Zeal's shrewdness and honesty made him a valuable member of parliament. He was a persistent critic of the legislation brought forward, and though he had a fiery and peppery style of speaking he was accepted as a man not afraid to say what he thought and was generally popular. He whole-heartedly opposed the "Octopus" railway bill which was before parliament in 1889-90, and seems to have been one of the few men of the period who realized that the undue optimism of the time was leading to disaster. He was a thoroughly capable president of the legislative council.
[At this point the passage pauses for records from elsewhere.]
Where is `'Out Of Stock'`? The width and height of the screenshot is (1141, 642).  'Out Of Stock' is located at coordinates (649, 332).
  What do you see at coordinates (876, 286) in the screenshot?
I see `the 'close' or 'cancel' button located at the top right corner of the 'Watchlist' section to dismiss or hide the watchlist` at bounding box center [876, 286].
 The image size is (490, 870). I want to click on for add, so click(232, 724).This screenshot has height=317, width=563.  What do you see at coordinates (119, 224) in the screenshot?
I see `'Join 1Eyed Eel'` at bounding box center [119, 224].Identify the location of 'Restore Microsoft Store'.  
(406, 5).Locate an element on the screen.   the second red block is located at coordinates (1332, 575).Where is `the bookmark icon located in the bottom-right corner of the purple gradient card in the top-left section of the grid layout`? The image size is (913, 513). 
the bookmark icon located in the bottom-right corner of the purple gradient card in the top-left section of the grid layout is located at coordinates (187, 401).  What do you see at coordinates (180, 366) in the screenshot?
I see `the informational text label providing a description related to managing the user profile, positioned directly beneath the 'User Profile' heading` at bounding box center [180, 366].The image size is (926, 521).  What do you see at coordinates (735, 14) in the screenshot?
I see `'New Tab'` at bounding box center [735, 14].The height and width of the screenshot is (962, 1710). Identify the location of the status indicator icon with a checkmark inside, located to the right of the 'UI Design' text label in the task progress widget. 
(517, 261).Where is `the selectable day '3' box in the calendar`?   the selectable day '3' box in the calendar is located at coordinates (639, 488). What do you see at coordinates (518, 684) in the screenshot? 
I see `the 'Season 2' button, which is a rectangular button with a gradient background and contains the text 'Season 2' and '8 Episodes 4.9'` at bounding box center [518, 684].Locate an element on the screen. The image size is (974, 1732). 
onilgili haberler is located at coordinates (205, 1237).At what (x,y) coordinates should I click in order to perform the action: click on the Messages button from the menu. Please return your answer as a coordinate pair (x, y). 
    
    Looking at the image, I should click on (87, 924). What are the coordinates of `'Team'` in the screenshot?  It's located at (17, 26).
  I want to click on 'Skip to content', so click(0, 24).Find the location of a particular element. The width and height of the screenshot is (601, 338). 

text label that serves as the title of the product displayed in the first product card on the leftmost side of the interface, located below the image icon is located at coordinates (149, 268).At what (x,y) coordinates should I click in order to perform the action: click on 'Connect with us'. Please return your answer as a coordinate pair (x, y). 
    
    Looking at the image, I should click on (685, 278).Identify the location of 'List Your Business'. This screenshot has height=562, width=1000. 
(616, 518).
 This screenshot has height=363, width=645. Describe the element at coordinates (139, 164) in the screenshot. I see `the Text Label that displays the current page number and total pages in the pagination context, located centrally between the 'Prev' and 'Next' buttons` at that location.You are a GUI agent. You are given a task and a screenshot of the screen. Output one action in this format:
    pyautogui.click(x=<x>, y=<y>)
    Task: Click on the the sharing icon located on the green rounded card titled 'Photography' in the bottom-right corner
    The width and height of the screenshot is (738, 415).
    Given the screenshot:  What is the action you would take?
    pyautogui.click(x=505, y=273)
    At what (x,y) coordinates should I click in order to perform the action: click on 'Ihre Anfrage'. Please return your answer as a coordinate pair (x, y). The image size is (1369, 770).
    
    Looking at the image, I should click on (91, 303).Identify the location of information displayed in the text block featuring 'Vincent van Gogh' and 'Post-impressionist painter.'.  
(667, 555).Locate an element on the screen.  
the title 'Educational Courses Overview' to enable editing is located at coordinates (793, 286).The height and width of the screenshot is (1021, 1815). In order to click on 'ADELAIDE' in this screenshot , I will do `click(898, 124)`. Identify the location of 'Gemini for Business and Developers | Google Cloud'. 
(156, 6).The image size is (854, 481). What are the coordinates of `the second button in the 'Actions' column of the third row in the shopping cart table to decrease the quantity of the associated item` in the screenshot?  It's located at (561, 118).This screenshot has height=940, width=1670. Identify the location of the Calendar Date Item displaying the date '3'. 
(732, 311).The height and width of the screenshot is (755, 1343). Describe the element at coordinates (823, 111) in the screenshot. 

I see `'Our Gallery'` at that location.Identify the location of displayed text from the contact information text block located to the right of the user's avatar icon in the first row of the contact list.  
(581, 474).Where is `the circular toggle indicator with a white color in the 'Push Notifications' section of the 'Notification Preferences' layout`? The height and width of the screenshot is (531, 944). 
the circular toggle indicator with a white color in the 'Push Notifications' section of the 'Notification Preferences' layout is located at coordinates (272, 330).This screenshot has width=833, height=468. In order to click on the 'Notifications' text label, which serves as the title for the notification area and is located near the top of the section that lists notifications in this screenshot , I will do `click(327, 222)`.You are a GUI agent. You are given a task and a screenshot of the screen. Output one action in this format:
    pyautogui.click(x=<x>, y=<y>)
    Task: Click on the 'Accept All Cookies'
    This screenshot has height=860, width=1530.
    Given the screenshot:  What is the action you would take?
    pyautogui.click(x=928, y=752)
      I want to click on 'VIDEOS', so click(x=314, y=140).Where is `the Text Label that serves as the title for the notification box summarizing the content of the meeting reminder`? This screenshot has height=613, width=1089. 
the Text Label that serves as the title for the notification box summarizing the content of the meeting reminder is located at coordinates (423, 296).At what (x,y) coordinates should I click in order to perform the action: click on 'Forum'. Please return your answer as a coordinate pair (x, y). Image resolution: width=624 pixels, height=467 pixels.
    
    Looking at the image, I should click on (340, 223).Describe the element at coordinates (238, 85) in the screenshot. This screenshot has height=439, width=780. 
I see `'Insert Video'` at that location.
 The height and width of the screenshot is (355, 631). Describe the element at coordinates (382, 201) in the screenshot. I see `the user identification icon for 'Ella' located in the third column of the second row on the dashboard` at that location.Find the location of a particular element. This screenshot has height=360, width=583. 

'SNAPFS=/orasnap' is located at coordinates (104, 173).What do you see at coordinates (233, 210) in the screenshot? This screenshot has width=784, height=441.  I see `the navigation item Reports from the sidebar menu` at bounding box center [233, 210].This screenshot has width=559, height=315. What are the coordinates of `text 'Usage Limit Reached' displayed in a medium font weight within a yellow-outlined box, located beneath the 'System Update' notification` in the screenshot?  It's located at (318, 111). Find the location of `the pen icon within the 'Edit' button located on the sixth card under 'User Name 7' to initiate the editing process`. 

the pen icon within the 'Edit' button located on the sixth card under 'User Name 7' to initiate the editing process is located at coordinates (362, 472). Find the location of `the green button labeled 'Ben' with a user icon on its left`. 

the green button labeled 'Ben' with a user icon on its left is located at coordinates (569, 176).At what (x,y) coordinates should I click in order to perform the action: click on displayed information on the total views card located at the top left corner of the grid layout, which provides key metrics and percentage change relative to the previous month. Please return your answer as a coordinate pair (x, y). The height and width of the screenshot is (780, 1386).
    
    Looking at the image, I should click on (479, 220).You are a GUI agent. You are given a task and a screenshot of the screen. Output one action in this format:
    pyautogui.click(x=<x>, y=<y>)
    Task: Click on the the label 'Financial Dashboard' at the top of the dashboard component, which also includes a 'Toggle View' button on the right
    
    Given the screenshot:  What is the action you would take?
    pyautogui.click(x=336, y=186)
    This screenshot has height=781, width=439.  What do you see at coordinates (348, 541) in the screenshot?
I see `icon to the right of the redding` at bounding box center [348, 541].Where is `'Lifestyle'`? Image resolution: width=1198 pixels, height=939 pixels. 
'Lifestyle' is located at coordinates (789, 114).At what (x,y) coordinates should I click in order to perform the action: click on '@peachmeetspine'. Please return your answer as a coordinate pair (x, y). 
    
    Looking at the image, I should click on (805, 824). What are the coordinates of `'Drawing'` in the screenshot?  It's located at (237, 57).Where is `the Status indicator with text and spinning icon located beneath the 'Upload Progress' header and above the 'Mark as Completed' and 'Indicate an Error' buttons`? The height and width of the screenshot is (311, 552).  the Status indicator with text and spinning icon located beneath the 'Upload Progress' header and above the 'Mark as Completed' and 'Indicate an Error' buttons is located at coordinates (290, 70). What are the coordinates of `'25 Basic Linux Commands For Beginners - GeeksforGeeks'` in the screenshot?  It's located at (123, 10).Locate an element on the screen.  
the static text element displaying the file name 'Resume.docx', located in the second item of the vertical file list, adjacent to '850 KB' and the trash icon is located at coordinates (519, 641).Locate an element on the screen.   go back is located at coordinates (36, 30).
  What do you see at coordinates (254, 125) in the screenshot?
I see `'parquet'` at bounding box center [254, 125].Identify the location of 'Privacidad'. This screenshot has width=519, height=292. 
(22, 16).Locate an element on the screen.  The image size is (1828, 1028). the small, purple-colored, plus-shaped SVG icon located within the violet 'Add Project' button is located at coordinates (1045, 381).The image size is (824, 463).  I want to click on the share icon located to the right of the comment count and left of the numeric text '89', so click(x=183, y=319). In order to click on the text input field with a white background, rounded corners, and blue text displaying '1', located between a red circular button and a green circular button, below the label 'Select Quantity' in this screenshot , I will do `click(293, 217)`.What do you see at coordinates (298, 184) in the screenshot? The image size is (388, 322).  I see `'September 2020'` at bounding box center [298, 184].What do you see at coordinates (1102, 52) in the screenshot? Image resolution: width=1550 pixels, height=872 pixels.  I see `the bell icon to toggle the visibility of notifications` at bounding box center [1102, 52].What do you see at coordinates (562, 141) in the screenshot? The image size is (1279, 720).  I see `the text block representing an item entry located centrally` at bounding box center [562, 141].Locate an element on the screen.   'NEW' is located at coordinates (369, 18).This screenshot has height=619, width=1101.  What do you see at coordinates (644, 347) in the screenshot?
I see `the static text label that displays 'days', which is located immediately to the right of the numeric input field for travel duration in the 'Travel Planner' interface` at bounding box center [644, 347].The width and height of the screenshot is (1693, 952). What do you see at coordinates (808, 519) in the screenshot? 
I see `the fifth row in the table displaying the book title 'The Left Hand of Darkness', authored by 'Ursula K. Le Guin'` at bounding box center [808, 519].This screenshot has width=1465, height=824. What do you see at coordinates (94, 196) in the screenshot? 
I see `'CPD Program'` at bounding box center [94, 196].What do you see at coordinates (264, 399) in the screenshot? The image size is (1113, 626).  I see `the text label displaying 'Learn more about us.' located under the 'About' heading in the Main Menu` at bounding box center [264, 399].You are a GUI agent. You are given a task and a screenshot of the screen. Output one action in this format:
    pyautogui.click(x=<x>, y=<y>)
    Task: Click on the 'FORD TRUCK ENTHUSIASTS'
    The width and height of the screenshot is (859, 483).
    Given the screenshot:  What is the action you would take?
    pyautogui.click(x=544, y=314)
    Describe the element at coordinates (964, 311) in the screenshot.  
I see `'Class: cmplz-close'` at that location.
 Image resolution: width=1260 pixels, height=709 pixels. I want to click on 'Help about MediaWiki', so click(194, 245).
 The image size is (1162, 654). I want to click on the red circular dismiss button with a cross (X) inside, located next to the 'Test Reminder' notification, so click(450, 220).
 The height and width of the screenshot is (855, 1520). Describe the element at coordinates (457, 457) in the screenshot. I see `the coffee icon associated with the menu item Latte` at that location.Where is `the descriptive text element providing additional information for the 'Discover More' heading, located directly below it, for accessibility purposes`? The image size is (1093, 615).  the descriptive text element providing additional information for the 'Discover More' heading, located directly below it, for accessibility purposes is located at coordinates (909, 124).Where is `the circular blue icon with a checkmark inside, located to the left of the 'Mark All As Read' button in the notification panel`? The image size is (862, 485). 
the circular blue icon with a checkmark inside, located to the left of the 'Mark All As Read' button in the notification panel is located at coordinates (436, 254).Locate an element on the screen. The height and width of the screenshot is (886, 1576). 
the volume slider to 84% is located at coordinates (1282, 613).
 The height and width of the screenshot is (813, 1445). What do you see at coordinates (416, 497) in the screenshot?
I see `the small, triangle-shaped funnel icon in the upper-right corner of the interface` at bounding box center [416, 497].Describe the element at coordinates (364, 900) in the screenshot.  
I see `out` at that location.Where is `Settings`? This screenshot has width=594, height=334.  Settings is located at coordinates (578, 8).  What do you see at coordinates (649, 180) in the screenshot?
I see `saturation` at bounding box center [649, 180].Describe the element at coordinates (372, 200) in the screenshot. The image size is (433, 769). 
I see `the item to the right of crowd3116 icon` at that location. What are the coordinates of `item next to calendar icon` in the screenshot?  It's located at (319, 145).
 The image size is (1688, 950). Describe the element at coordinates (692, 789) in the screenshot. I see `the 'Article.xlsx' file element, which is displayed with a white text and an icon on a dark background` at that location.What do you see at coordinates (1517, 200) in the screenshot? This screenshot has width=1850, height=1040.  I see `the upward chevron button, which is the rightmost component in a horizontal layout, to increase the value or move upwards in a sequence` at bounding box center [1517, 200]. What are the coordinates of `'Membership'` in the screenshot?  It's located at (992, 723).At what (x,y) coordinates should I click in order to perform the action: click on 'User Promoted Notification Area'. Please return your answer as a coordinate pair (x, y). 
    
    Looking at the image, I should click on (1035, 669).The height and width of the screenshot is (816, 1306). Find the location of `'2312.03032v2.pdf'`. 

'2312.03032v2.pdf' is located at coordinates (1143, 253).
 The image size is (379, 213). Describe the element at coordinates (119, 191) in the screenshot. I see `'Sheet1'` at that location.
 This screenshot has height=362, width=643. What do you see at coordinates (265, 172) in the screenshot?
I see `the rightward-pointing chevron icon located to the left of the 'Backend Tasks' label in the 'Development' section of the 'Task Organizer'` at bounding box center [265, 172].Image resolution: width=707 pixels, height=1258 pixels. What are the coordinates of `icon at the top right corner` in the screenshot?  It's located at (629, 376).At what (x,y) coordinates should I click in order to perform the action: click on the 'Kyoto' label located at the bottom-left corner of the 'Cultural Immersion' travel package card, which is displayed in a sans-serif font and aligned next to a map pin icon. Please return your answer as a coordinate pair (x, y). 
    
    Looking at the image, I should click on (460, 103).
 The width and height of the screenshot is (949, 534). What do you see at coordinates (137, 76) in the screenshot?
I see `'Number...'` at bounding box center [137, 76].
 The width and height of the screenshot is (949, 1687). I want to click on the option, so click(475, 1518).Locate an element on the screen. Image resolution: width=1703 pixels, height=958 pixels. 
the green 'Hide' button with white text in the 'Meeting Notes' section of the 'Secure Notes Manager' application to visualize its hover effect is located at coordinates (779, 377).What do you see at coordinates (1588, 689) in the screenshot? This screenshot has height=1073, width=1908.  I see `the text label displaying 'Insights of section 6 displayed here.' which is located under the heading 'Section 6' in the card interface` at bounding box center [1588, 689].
The Age and The Argus, Melbourne, 12 March 1912; The Cyclopedia of Victoria, 1903; Burke's Peerage, etc., 1911.


^Top of page
no image available

ZELMAN, ALBERTO (1874-1927),


was born at Melbourne on 15 November 1874. His father, Alberto Zelman, the elder, was born at Trieste, Austria, in 1832 of Italian parents. He was educated as a musician and made his mark as a conductor in Northern Italy. He then went to Calcutta, India, where he was successful for some years as a teacher and conductor, and about 1870 came to Australia as conductor of an opera company. He settled at Melbourne, was much esteemed as a man and as a musician, was for many years conductor of the Melbourne Liedertafel, and was a well-known teacher of the pianoforte. His compositions included orchestral works, masses and many solos for the violin. He died at Melbourne on 27 December 1907 leaving a widow; and four sons. Of his sons, Alberto also took up music. He was educated at King's College, Melbourne, and showed early talent as a violinist, afterwards becoming a teacher of the violin. He was connected with the Melbourne Philharmonic Society for over 30 years, first as leader of the second violins in the orchestra, and from 1912 as conductor. He was leader of the British Musical Society's quartet, and after the death of Marshall Hall (q.v.) founded and conducted the Melbourne symphony orchestra. Considering that this orchestra had no endowment Zelman did remarkable work with it, and he was always hoping that all the musical interests in Melbourne would pool their resources so that his native city should have a permanent, properly supported orchestra. In 1922 he visited Europe, and at Berlin was invited to conduct the Berlin philharmonic orchestra. He was enthusiastically received, and in November of the same year conducted the London symphony orchestra at London, but was less successful than at Berlin. On returning to Australia Zelman resumed his teaching and conducting, and died at Melbourne after a short illness on 3 March 1927. He married Maude Harrington, a well-known singer, who survived him. He had no children. A brother, Victor Zelman, studied painting and became known as a capable painter of landscapes; an example of his work is in the national gallery, Melbourne. Zelman was a slight, rather wistful looking figure of a man, devoted to music, and free from the jealousies not infrequent among musicians. He was kindly and sympathetic, a good violinist and an excellent and enthusiastic conductor. His too early death was a loss to musical culture in Australia.

The Age, Melbourne, 30 December 1907, 4 March 1927; The Argus, Melbourne, 4, 7, 14 March 1927; personal knowledge.